===== Task inputs

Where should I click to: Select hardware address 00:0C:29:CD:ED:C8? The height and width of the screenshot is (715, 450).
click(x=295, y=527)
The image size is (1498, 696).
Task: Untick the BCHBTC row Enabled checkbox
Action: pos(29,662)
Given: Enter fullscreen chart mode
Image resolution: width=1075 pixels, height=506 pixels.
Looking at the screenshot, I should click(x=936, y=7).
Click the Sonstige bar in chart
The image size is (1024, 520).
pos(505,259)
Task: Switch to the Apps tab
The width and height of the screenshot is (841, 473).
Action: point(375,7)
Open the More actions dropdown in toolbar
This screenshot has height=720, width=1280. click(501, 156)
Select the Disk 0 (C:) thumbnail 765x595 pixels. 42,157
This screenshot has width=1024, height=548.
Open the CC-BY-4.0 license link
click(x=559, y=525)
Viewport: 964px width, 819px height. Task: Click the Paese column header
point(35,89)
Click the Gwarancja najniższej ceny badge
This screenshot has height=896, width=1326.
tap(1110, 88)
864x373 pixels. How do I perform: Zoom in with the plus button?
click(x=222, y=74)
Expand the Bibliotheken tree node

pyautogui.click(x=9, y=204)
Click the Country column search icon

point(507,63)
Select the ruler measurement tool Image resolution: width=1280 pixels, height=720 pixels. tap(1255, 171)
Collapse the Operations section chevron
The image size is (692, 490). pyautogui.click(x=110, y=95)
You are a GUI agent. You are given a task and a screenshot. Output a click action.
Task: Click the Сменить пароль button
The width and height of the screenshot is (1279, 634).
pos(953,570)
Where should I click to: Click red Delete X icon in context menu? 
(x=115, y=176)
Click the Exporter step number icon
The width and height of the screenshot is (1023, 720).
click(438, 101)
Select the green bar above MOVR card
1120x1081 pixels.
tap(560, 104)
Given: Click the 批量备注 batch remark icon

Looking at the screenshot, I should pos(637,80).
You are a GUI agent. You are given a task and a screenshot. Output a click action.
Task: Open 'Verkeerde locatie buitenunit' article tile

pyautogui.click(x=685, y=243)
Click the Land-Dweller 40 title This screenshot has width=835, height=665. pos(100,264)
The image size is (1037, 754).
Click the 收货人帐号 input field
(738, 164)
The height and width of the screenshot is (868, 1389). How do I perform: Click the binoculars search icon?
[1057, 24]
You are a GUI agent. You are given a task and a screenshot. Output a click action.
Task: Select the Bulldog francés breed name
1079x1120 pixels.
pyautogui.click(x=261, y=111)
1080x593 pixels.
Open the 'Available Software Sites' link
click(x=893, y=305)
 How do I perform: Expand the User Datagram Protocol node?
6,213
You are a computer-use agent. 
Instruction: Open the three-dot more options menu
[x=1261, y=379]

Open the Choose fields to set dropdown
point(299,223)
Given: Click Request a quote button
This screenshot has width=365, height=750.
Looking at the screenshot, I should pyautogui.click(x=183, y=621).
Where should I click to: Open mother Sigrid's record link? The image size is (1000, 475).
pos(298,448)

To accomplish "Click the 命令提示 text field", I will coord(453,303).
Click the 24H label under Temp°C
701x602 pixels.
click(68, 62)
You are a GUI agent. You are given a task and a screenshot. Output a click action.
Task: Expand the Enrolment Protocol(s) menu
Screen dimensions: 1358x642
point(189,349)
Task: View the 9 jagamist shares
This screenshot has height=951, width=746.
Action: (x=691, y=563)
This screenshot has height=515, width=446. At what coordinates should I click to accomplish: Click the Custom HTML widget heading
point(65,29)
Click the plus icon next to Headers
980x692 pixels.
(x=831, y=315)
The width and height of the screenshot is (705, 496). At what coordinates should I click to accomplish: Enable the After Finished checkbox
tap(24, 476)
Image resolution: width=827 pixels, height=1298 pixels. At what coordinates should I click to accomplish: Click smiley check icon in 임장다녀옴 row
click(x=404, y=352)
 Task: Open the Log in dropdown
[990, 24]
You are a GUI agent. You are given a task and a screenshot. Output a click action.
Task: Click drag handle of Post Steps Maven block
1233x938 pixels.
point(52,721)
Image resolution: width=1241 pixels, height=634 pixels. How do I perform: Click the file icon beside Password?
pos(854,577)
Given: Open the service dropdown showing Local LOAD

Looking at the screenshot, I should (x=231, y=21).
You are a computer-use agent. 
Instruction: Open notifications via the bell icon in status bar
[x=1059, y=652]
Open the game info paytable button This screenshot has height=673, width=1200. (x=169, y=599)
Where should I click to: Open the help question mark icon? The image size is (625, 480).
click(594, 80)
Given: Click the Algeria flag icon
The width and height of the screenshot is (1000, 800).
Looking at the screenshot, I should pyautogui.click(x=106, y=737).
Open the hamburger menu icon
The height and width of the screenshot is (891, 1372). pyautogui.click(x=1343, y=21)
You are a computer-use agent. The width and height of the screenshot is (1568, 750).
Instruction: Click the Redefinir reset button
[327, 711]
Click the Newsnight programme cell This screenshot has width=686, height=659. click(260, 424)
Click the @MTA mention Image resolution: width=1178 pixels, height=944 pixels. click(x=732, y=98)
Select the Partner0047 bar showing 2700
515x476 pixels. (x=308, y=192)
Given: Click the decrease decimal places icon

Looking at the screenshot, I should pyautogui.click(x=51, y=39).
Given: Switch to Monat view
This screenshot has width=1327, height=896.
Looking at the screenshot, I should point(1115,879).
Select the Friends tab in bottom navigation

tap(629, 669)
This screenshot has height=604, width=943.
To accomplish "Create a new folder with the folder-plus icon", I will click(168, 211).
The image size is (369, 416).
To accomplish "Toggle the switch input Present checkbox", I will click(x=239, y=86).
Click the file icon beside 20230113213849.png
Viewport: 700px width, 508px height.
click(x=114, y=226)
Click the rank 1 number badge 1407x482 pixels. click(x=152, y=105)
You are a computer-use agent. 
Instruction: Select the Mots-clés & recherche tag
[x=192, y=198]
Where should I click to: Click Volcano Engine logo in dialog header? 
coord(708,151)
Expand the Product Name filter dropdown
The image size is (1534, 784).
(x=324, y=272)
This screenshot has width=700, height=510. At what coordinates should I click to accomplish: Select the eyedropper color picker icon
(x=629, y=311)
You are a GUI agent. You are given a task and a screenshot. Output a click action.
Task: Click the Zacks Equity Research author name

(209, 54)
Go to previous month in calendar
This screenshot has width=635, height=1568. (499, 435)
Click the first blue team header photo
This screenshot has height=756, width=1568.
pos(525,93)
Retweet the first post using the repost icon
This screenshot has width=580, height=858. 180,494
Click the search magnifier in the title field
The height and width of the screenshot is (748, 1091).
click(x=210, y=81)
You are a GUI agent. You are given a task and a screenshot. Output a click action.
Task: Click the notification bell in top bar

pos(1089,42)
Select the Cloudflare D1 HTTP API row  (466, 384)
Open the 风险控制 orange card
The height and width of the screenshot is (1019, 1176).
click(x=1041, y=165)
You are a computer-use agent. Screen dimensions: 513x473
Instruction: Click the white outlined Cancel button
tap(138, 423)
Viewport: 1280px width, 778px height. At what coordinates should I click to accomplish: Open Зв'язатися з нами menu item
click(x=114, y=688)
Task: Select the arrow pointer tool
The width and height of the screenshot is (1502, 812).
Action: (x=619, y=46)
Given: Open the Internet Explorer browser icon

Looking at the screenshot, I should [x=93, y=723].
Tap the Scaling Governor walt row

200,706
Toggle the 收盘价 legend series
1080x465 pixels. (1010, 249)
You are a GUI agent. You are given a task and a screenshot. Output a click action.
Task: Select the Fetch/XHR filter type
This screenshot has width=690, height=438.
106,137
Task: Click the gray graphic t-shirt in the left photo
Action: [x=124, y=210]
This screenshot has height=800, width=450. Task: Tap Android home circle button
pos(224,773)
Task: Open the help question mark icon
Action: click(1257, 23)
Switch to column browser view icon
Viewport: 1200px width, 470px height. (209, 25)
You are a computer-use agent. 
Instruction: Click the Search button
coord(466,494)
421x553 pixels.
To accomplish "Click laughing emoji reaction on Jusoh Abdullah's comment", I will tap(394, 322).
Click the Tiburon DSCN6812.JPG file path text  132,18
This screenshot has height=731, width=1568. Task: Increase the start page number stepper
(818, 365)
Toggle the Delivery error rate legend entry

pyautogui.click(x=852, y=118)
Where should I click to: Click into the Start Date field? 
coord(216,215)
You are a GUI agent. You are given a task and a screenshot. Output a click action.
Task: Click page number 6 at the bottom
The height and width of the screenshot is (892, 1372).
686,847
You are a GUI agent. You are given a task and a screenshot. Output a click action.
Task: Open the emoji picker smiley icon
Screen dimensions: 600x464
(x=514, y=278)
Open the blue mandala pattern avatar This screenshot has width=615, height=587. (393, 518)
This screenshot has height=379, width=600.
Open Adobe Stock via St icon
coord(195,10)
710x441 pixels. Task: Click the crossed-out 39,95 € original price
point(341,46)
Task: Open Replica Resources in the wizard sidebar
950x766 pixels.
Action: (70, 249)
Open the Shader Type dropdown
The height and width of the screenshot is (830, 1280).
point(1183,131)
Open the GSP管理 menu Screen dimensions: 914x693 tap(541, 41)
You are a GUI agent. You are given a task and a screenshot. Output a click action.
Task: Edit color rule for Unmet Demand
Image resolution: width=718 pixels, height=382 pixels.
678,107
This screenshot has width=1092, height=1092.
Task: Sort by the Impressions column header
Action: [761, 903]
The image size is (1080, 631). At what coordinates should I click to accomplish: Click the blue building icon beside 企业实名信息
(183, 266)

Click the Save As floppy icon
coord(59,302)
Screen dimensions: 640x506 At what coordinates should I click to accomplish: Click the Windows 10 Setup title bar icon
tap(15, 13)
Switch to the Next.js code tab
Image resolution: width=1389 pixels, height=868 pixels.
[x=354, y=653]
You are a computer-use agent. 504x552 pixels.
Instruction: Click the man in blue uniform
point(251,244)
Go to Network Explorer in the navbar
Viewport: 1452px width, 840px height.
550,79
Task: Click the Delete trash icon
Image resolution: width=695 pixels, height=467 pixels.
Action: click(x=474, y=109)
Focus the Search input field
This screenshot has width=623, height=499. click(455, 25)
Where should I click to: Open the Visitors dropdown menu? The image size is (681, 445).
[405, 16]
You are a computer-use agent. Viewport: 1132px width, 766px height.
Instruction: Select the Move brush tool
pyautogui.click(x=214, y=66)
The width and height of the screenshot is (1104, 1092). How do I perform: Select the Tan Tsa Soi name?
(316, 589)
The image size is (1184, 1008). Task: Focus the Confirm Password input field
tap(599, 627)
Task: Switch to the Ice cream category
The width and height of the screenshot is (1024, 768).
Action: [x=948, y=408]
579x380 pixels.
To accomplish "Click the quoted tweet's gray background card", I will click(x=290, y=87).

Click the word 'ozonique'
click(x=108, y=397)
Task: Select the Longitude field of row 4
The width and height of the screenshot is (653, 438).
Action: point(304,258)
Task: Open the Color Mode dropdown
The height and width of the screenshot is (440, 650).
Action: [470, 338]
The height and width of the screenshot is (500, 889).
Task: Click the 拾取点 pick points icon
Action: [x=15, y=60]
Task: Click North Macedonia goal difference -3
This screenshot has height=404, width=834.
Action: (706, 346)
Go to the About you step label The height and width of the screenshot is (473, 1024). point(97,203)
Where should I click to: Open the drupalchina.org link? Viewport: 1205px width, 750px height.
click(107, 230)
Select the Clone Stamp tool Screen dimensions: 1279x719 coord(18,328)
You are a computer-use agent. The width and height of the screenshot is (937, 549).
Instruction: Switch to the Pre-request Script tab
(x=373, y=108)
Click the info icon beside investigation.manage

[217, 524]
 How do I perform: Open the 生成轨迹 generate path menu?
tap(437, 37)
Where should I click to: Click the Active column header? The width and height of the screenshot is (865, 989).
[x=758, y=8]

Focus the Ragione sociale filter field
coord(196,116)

==========

> **Task instructions**:
Each line that mentions the string "card" must be copied from the listing.

> **Answer section**:
Select the green bar above MOVR card
Open the 风险控制 orange card
To accomplish "Click the quoted tweet's gray background card", I will click(x=290, y=87).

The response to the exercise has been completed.